This study aimed to evaluate a diverticular disease PRS in a diverse cohort. Using phenome-wide association studies (PheWAS) of the PRS, we identified conditions associated with heightened genetic risk for diverticular disease. To assess performance in risk stratification, the PRS was included as a covariate alongside demographic and clinical risk factors in models predicting diverticulitis outcomes.
Methods
Study population and phenotyping
Our primary analysis used the All of Us Research Program while a secondary analysis used Vanderbilt University Medical Center’s biobank (BioVU). The All of Us Research Program is a longitudinal prospective cohort study combining electronic medical records with genetic information for 413 000 participants.18 BioVU is a genomic repository associated with a deidentified database of clinical records from a tertiary care centre.19 Adult participants age 18–90 years with available short read whole-genome sequencing data and electronic medical records were eligible for inclusion.

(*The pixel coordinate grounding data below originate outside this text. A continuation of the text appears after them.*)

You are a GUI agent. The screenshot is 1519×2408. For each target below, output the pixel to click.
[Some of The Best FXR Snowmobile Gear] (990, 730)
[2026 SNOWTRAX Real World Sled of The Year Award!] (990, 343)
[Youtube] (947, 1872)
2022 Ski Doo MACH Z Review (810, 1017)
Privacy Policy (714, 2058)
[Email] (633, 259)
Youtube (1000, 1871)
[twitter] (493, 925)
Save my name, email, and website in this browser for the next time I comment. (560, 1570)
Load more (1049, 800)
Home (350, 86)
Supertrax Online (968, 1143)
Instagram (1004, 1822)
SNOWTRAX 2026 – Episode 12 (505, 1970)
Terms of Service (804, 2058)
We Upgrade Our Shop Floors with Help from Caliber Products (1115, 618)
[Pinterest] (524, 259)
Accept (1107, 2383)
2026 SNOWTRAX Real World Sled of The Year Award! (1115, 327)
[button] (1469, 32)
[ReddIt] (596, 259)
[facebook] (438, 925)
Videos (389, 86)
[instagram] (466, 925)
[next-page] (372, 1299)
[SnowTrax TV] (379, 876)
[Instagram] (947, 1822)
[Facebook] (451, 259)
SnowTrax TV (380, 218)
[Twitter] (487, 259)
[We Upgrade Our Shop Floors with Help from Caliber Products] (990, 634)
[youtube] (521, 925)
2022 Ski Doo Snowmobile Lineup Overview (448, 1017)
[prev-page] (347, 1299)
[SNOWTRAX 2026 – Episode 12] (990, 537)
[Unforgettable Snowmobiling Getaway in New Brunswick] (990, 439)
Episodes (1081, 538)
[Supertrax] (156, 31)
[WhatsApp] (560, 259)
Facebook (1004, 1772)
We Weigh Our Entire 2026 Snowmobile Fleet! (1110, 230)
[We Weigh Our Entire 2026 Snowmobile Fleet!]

Phenotyping for the PheWAS analysis used phecodes for diverticular disease, which were mapped from International Classification of Disease, 10th revision (ICD-10) codes. Since positive predictive values range from 0.67 to 0.92 when identifying complications via ICD-10 codes alone,20 21 we adopted a validated rule-based phenotyping algorithm for diverticulitis complications in the risk stratification portion of the analysis. This algorithm combined diagnostic codes, procedural codes, settings of care and temporal relationships between codes (online supplemental material).21 A person was defined as having severe diverticulitis when they had either two inpatient admissions for diverticulitis or a procedure performed for diverticulitis (colectomy or percutaneous drain). Mild diverticulitis was defined as receiving a diagnostic code for diverticulitis in the outpatient setting or with no more than one inpatient admission, while cases of asymptomatic diverticulosis were exclusively assigned diagnostic codes for diverticulosis. Participants with second-degree relatedness or greater were excluded via the auxiliary relatedness files from the All of Us Research Program and via PLINK2’s implementation of KING’s robust estimator for BioVU.22 Participants with a diagnostic code for colorectal cancer or an inflammatory bowel disease were also excluded. Covariates were extracted from structured clinical data elements including age, sex, body mass index (BMI) and ever smoking status.
Supplemental material
Genotyping, imputation and quality control
The All of Us Research Program Controlled Tier V7 short read whole-genome samples were sequenced on the Illumina NovaSeq 6000 system with a standardised variant and sample quality control pipeline.23 24 In BioVU, 91 449 individuals were directly genotyped with the Illumina Expanded Multi-Ethnic Genotyping Array followed by imputation of autosomal small nucleotide polymorphisms (SNPs) to the TOPMed version R2 reference panel using the TOPMed imputation server.25 Preimputation and postimputation quality control was performed to limit analyses to high-quality SNPs and samples (online supplemental material).26 27 We identified samples genetically similar to gnomAD descriptors of 1000Genomes reference samples (1 KG) using precomputed data in the All of Us Research Program and principal component analysis in BioVU.28 These do not reflect distinct biologic groups but represent artificial thresholds when considering genetic similarity to reference panels.29 Throughout the manuscript, we adopt EUR, AFR, and AMR abbreviations to refer to individuals with genetic similarity to the reference European (EUR), African (AFR) and Admixed American (AMR) 1 KG samples, respectively. Alternative methodologies for assigning genetic similarity were explored with minimal differences in the distribution of groups (online supplemental material).
Polygenic risk score
The 44-SNP PRS used in this study was previously derived from a UK Biobank GWAS of European participants through conditional and joint analysis with validation in the Michigan Genomics Initiative.4 9 In this GWAS, pathway enrichment analysis suggested immunity, cell adhesion, membrane transport/signalling and intestinal motility as biological processes important to the onset of diverticular disease. In the PRS, the five variants with the largest effect sizes (rs763969618, rs115490395, rs56044859, rs4333882 and rs1802575) were associated with genes implicated in membrane transport (SLC35F3, SLC6A17) and cell adhesion (ELN, EFEMP1, PCDH10).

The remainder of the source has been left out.